PROBLEM DETAILS
Print each line exactly, from the one with "Task: Click the URL: label before the link" to the very last line of the listing, and keep the pictures out.

INFORMATION
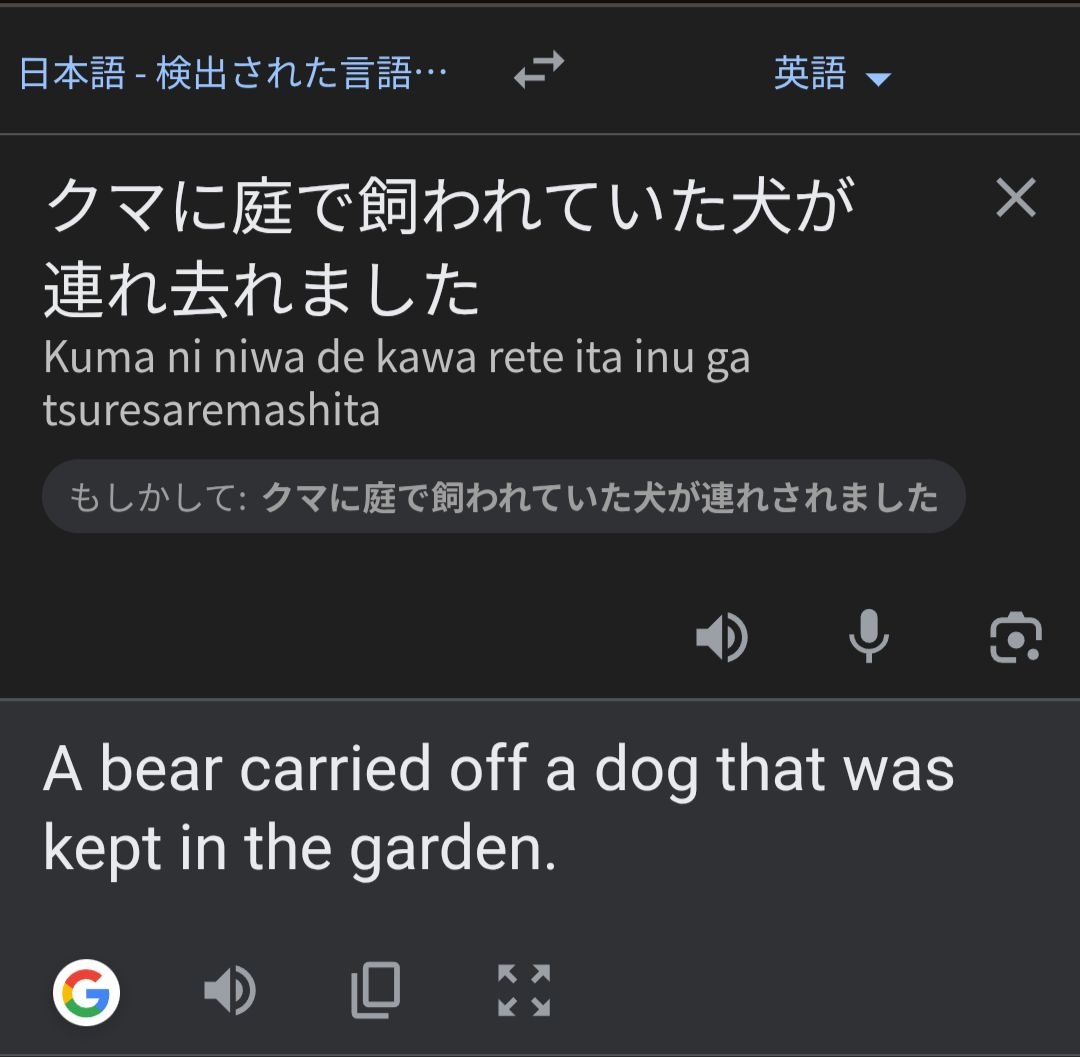Play audio of the English translation
This screenshot has width=1080, height=1057.
(x=229, y=992)
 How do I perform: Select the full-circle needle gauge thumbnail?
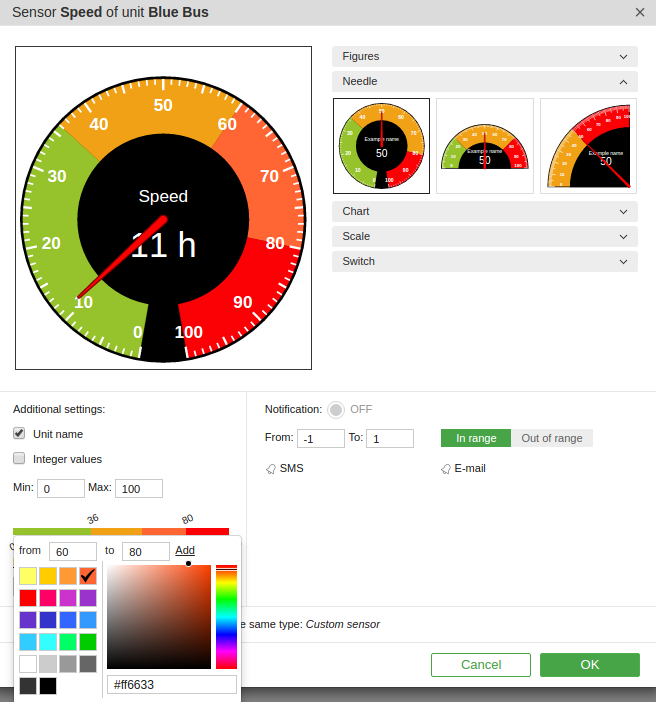(x=381, y=146)
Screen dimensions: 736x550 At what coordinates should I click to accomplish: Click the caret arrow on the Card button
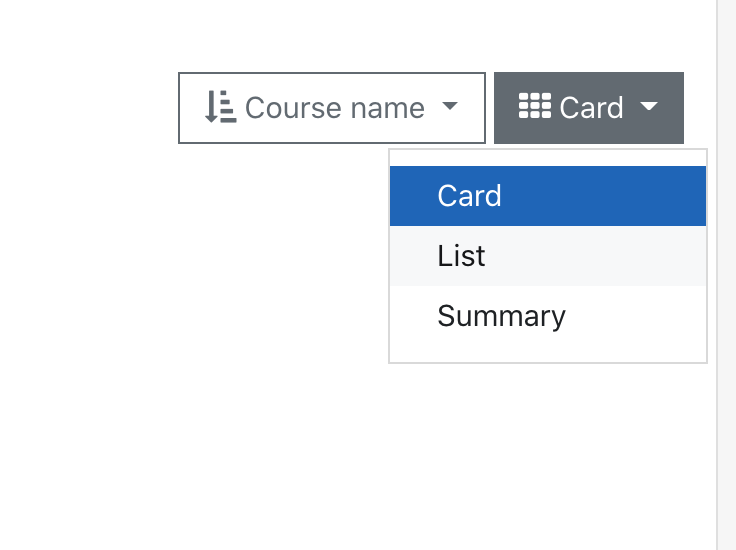tap(649, 106)
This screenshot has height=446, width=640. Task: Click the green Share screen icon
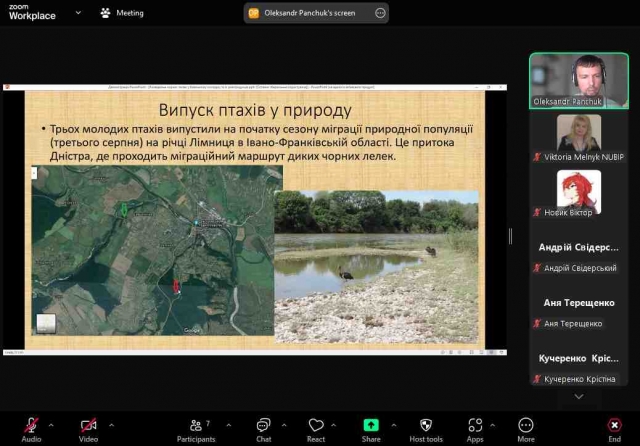(x=371, y=426)
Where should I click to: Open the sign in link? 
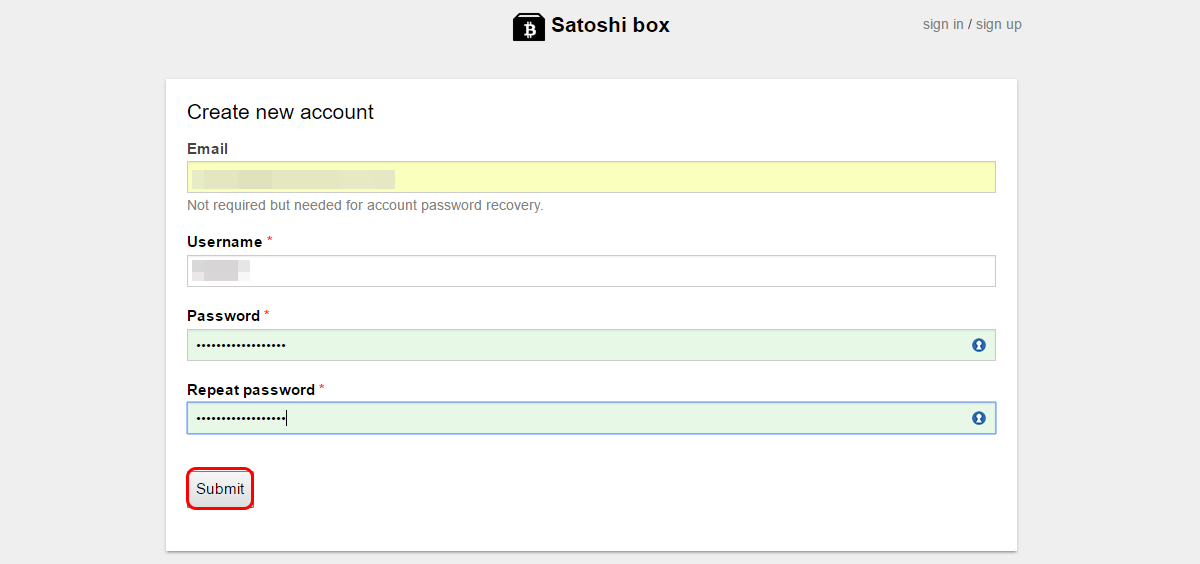tap(943, 24)
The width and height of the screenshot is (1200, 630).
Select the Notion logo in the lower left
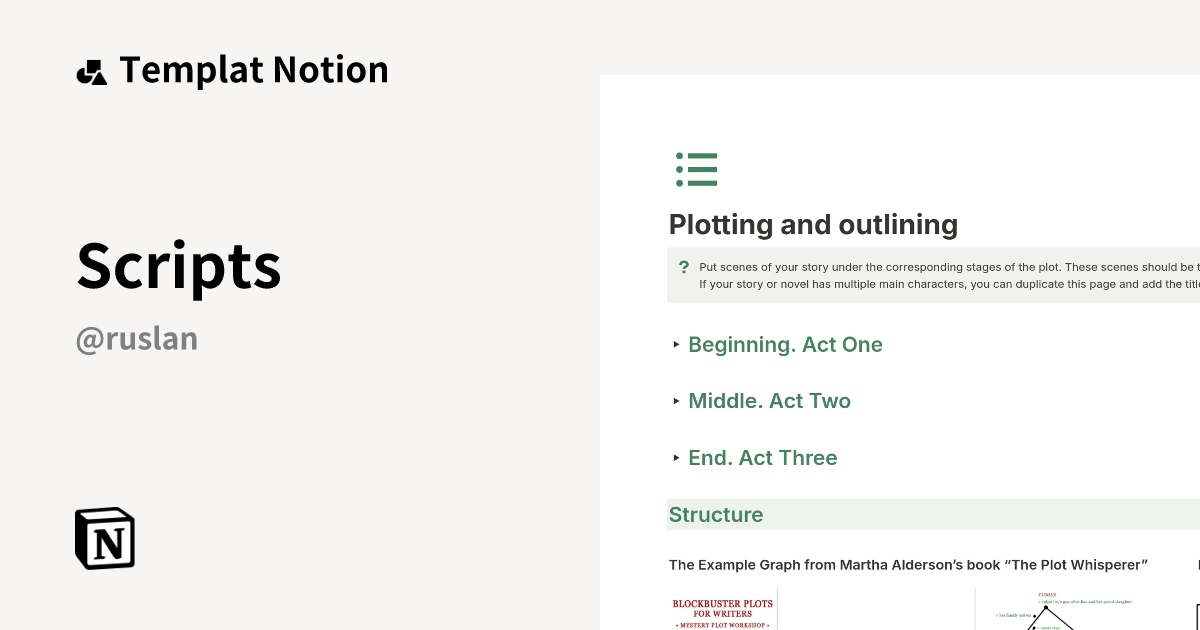(x=103, y=538)
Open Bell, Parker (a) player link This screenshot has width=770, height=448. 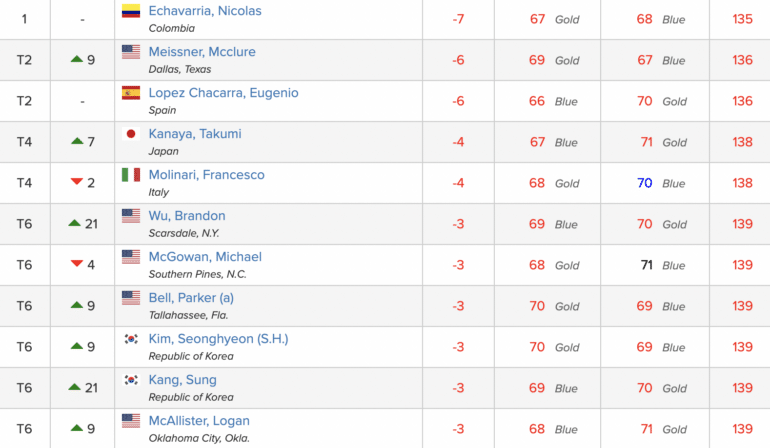[x=191, y=298]
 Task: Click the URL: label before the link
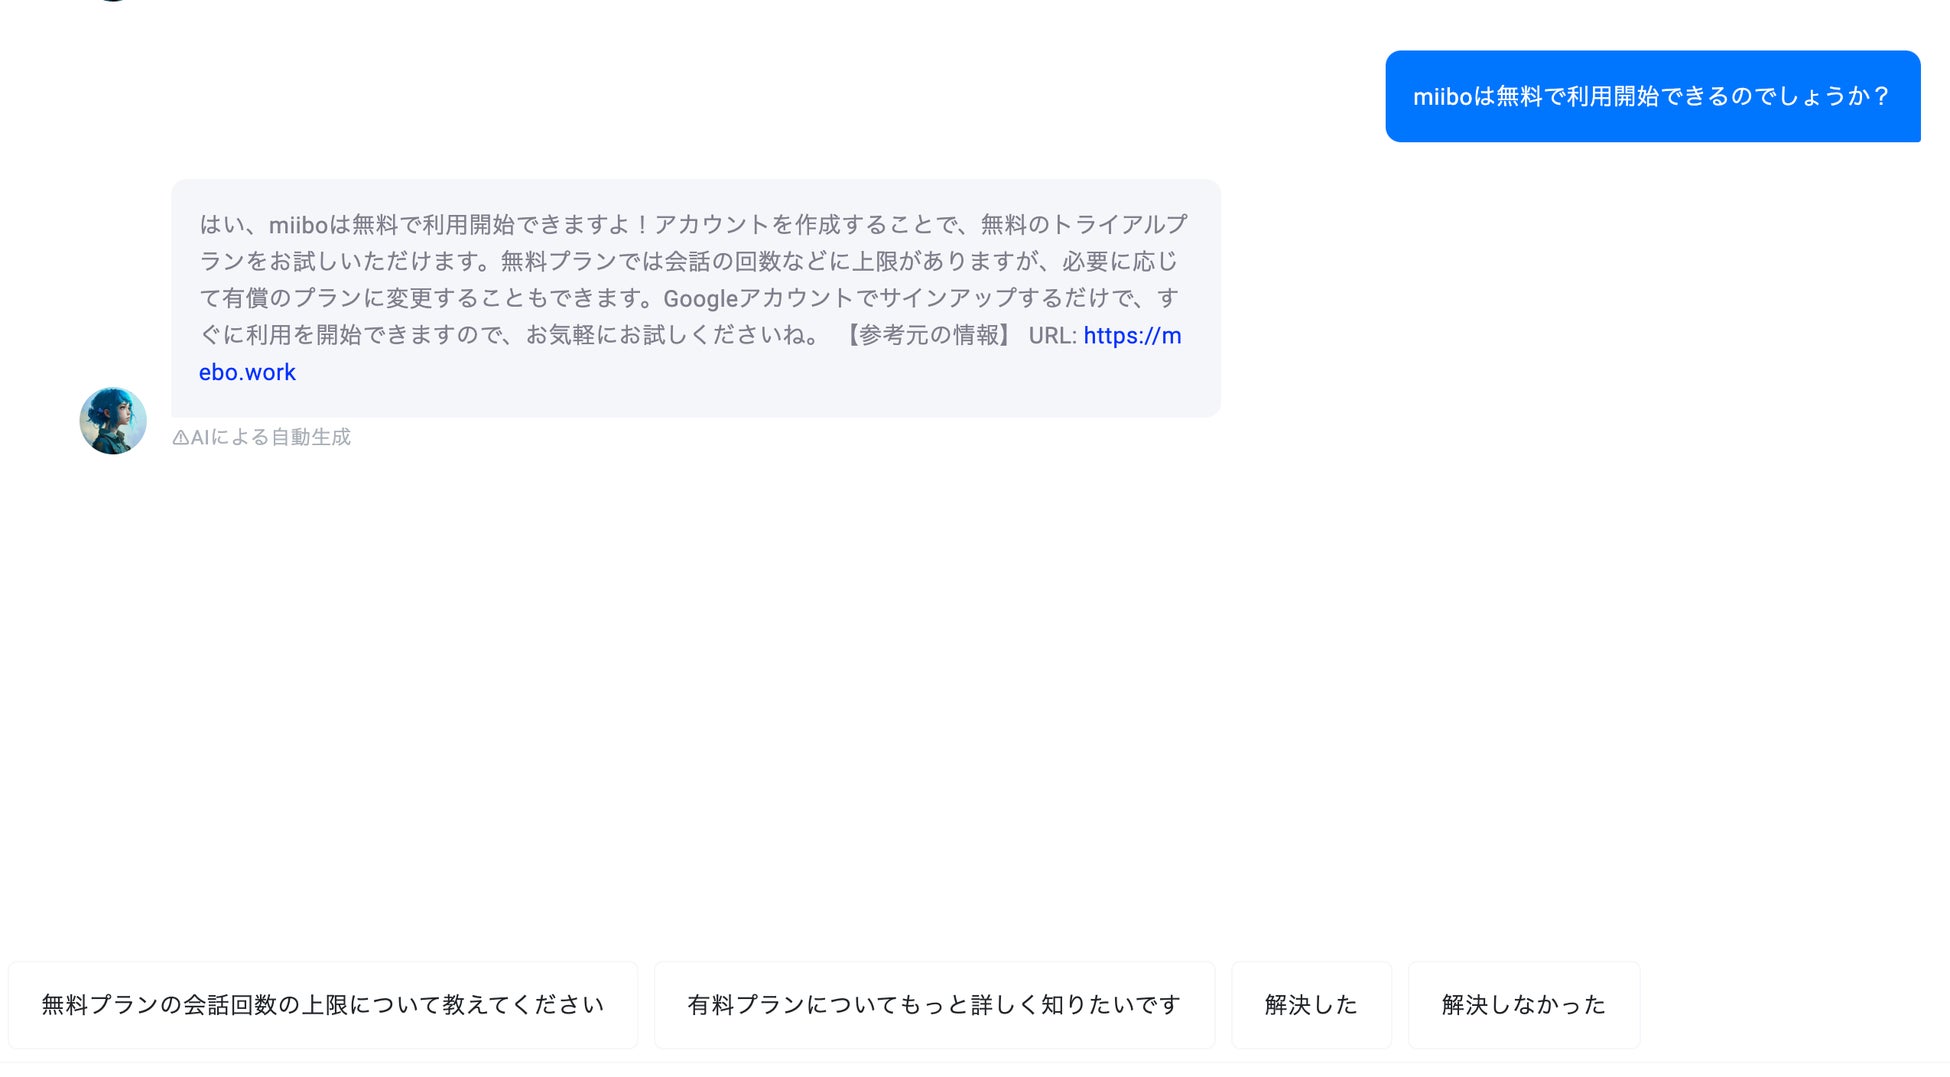click(x=1052, y=336)
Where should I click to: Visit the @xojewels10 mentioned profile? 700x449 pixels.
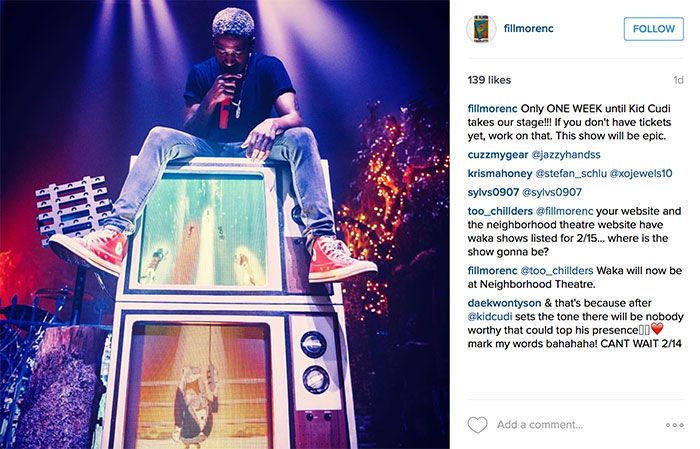tap(641, 173)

REPLY TO THE EXERCISE
 Task: Click the URL: label before the link
click(x=1052, y=336)
Where should I click to: Visit the @xojewels10 mentioned profile? 700x449 pixels.
tap(641, 173)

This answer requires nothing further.